Not only did JER lose its European president Malcolm Le May in February, after he resigned his position following six years at the company, but that same month also saw founder Joseph Robert undergo treatment for brain tumours. Robert is believed to have had two tumours removed and is currently having chemotherapy and radiation treatment. A spokesman said Robert was “doing very well”.

Pralle: shock departure

Now though the firm has been shaken once again, following the departure of president and chief operating officer Michael Pralle. The firm has declined to say why Pralle left, and at press time Pralle was unavailable for comment.

After just 18 months at the helm of the McLean, Virginia-based firm though, the news has come as a shock to many.

Appointed chief operating officer in October 2007 by founder Joseph Robert, Pralle told PERE last year that he wanted to grow the private equity real estate firm into a “global player”, not least in emerging markets. His hiring was followed by a recruitment spree, with many key professionals being plucked from Pralle's former employer, GE Real Estate.

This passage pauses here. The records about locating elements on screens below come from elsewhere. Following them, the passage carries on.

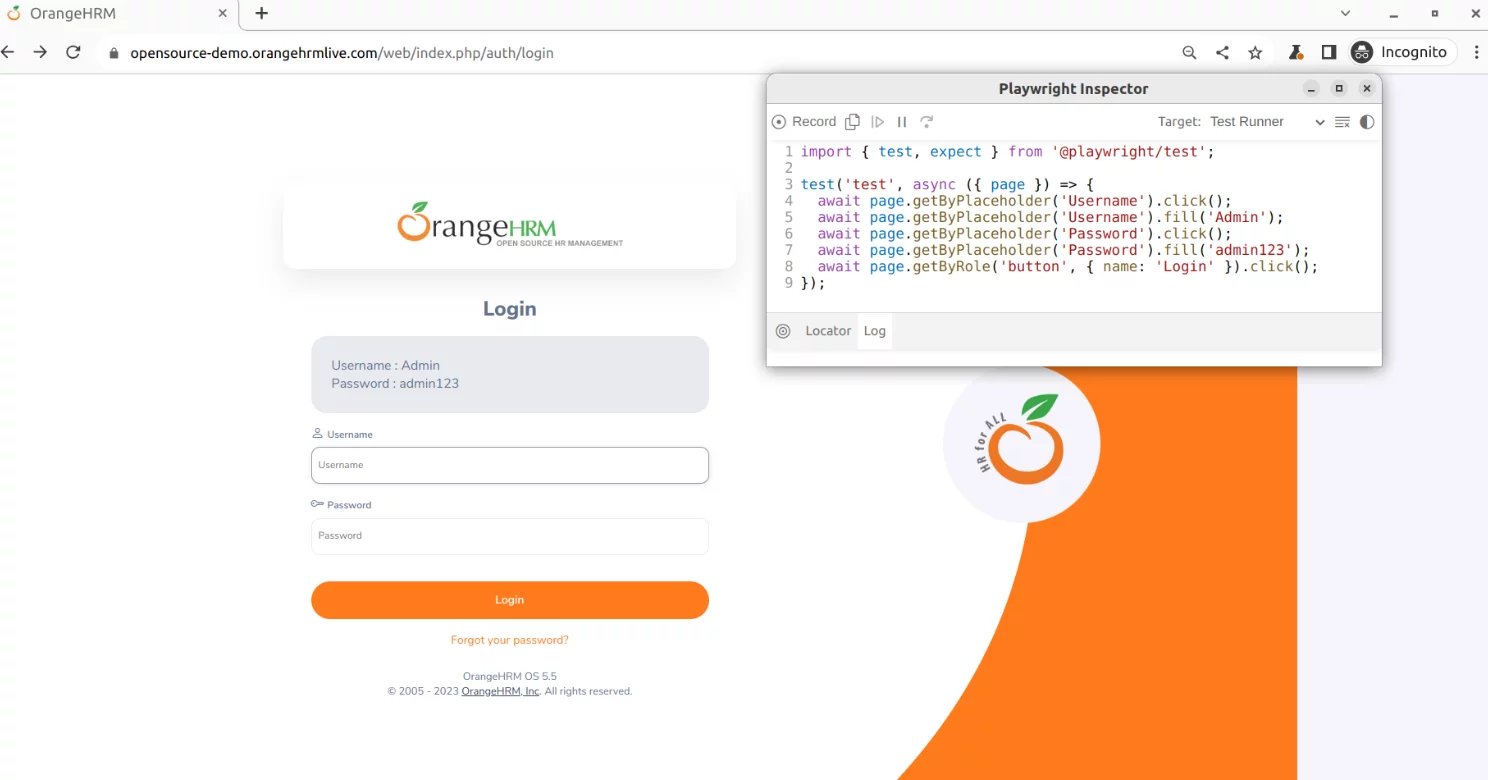1488x780 pixels.
Task: Click the share icon in address bar
Action: (x=1222, y=53)
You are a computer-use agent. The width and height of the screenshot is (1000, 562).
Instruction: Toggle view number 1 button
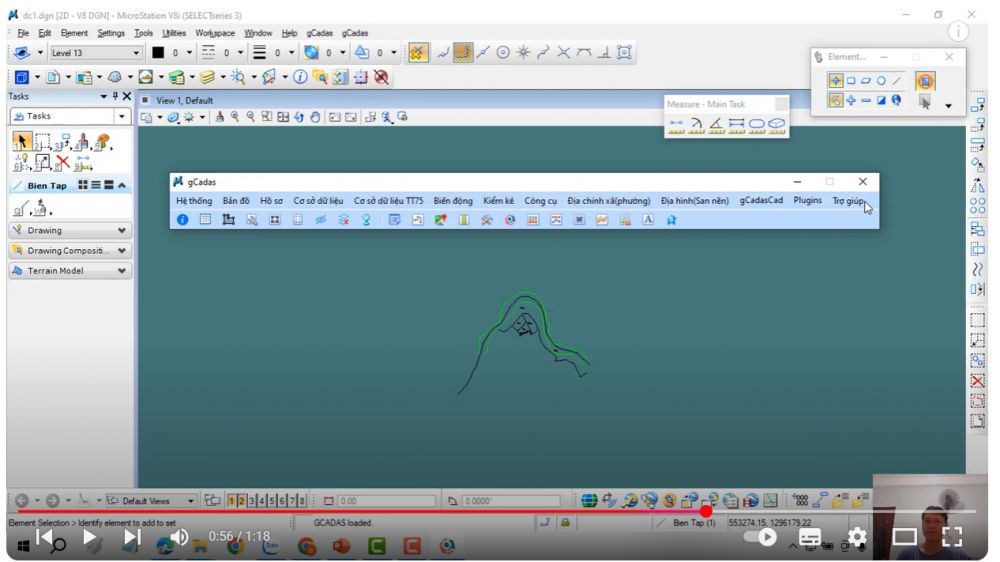[231, 500]
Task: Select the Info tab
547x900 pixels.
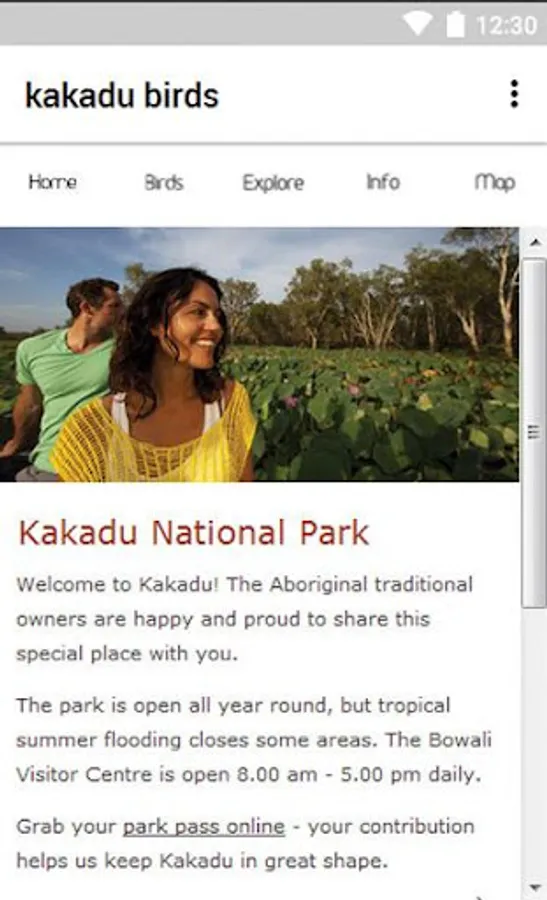Action: 383,182
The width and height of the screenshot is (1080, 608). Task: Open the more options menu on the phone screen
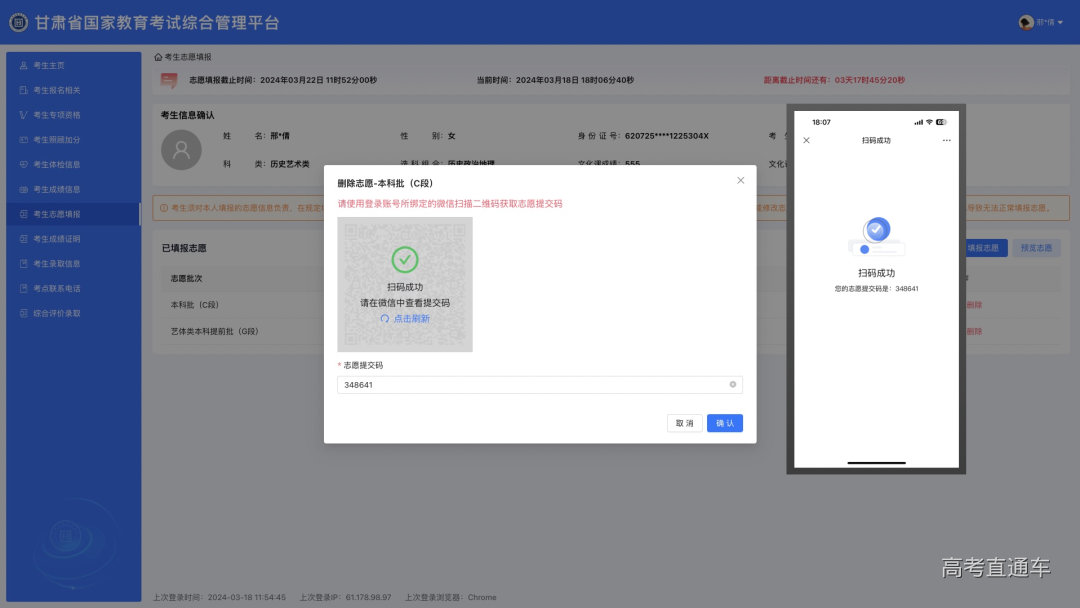point(945,140)
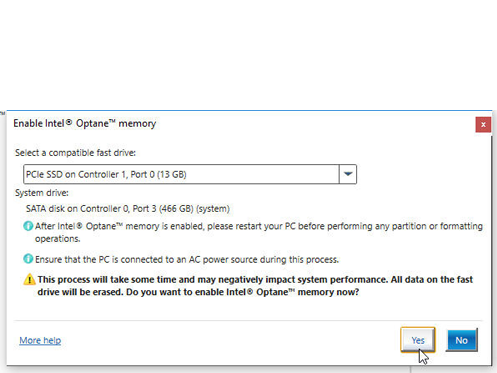The height and width of the screenshot is (373, 497).
Task: Select the 'Select a compatible fast drive' label
Action: pyautogui.click(x=75, y=153)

As part of Pralle's plans to transform JER, he hired former Starwood managing director Dwight Arnesen as JER's US distressed expert; Jim Green and Mark Chamieh, from Citigroup Property Investors and UBS Global Asset Management, to help build JER's capital-raising teams and Brent Feigenbaum from GE to lead the company's brand expansion. He also hired a raft of executives to build JER's presence in Brazil and Mexico.

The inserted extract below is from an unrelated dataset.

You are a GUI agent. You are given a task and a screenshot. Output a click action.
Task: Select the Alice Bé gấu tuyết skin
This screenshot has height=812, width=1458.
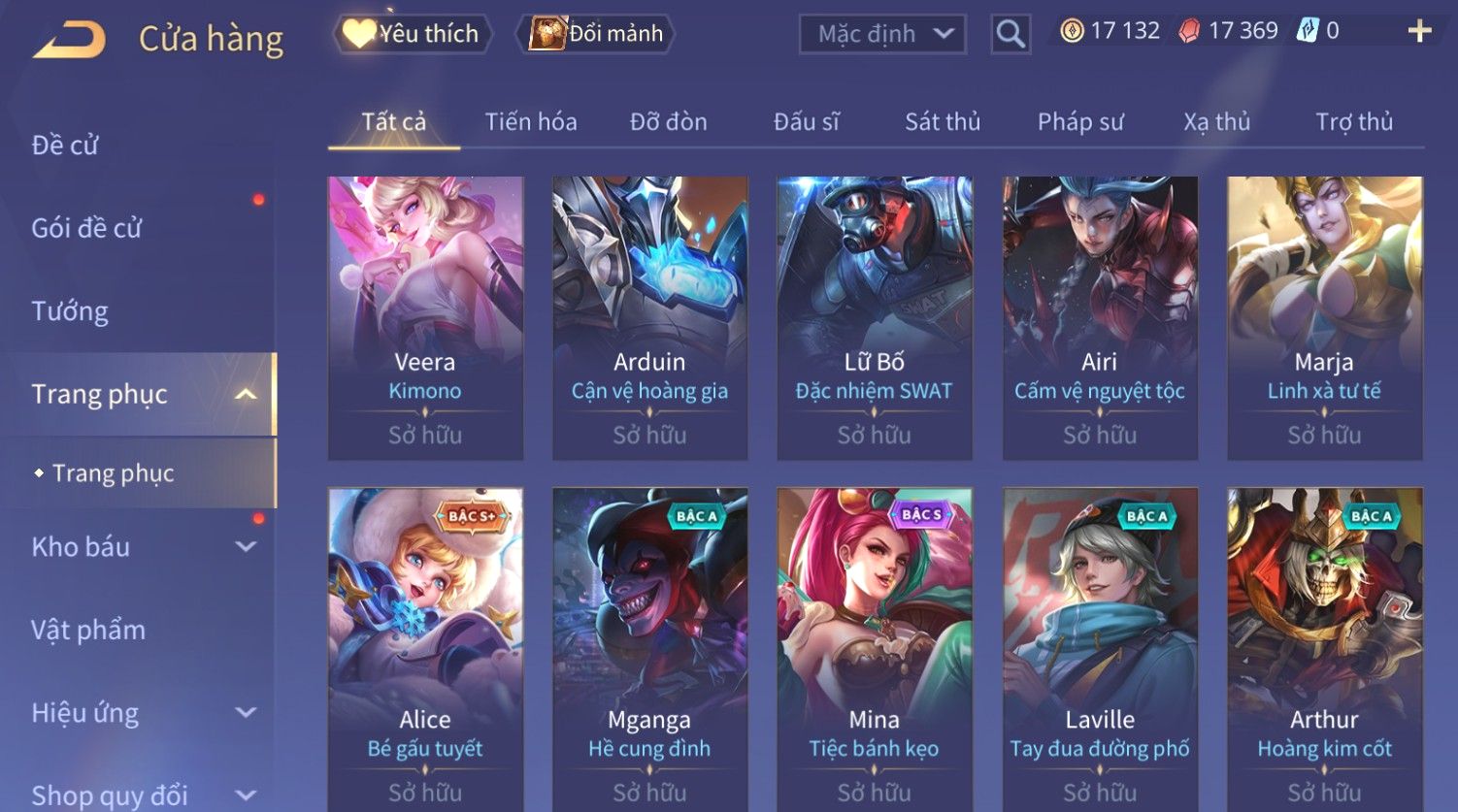(425, 649)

The past six months though have been all about retrenchment for JER Partners. The firm has not been active in any capacity since at least August 2008, with few significant transactions made during the whole of last year.

JER has been hit by the downturn, with one UK investment, the development firm City Lofts, recently filing for administration. Sources recently told PERE the firm has switched its focus to being more asset management driven rather than investment focused.

The firm certainly has some legacy assets to contend with, not least the $2.1 billion acquisition in July 2007 of real estate investment trust Highland Hospitality Corporation, which owned 28 hotels in 14 US states. During 2007, JER acquired roughly 40 properties valued at more than $6 billion and sold around seven for an estimated $550,000, according to data provider Real Capital Analytics.